> Instructions for the task: Output only the lines from the line holding "Task: Toggle Resimi Olan Ürünler checkbox" through the close of the records, exactly as they appear, with all pictures omitted.
Study material section start
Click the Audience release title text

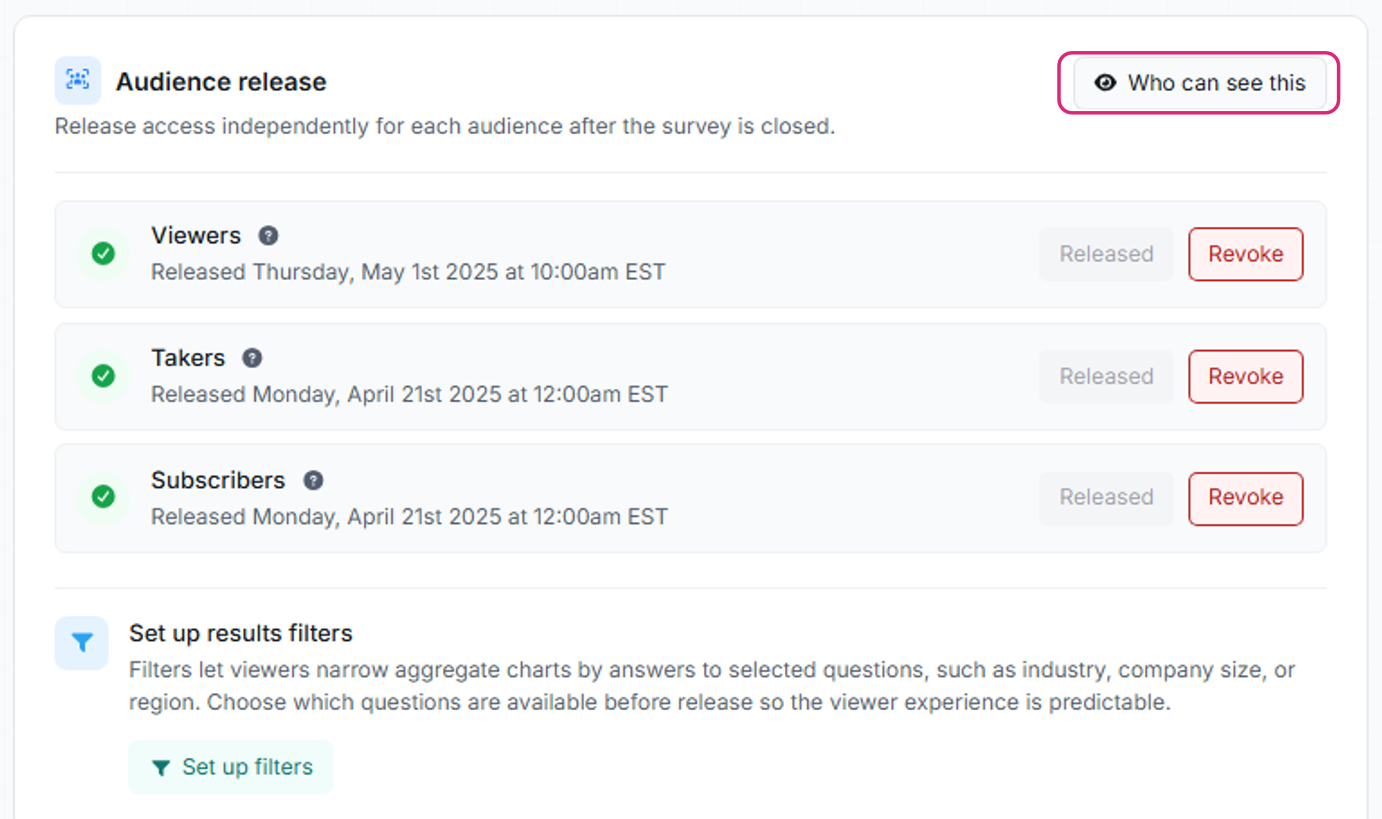tap(221, 82)
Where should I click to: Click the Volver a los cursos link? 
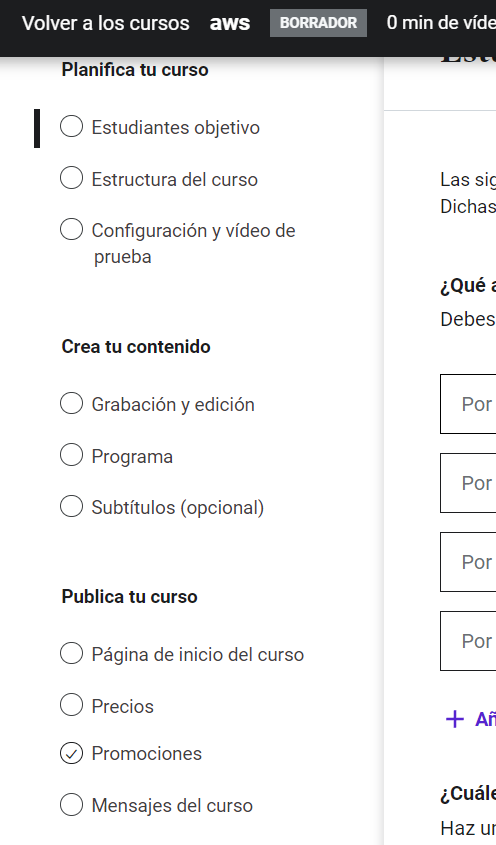point(106,23)
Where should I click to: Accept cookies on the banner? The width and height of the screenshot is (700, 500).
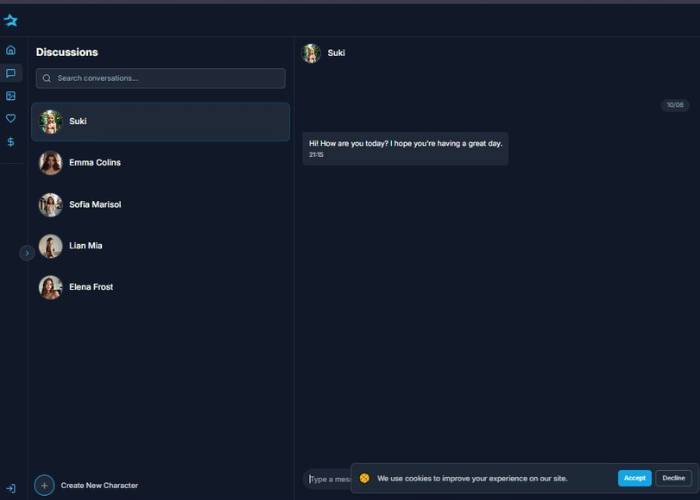coord(634,478)
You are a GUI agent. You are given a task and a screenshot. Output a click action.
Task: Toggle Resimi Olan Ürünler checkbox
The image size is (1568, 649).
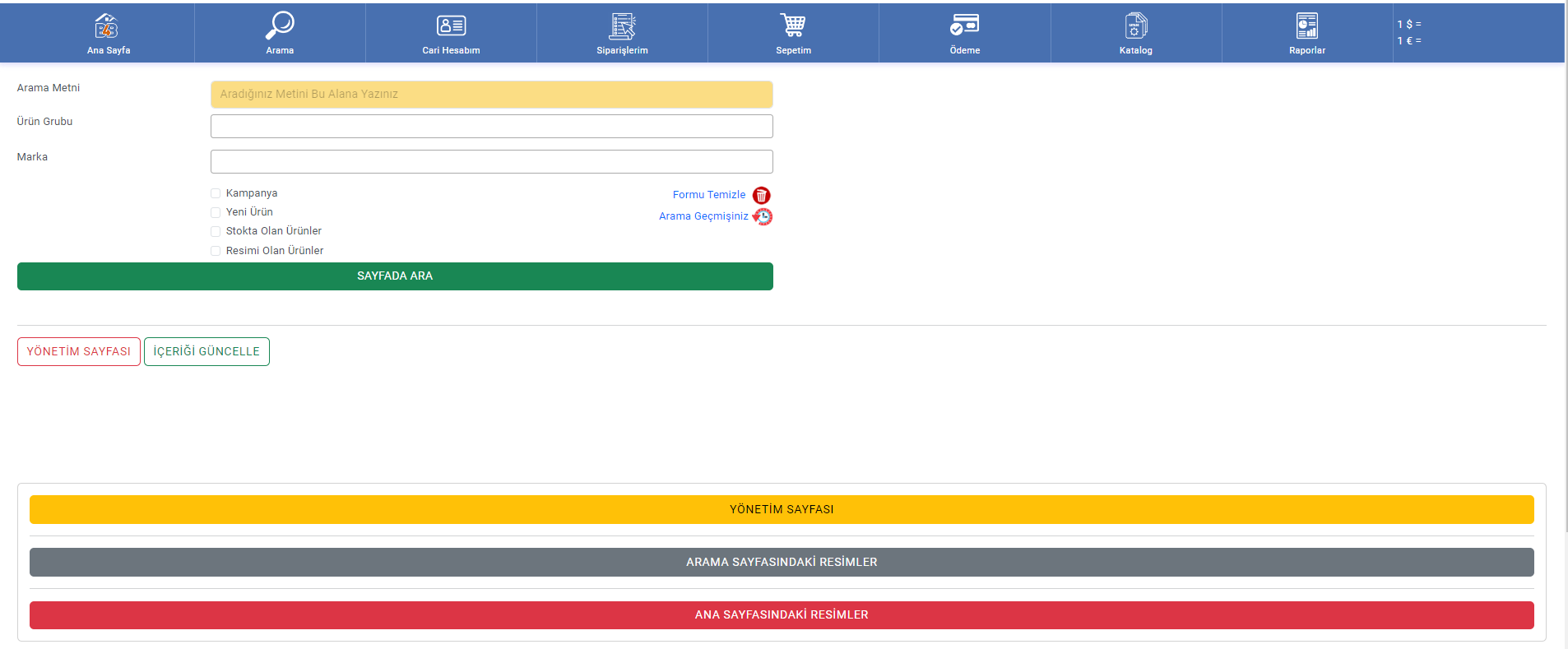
Study material section end
> Your response:
Task: Toggle Resimi Olan Ürünler checkbox
The image size is (1568, 649).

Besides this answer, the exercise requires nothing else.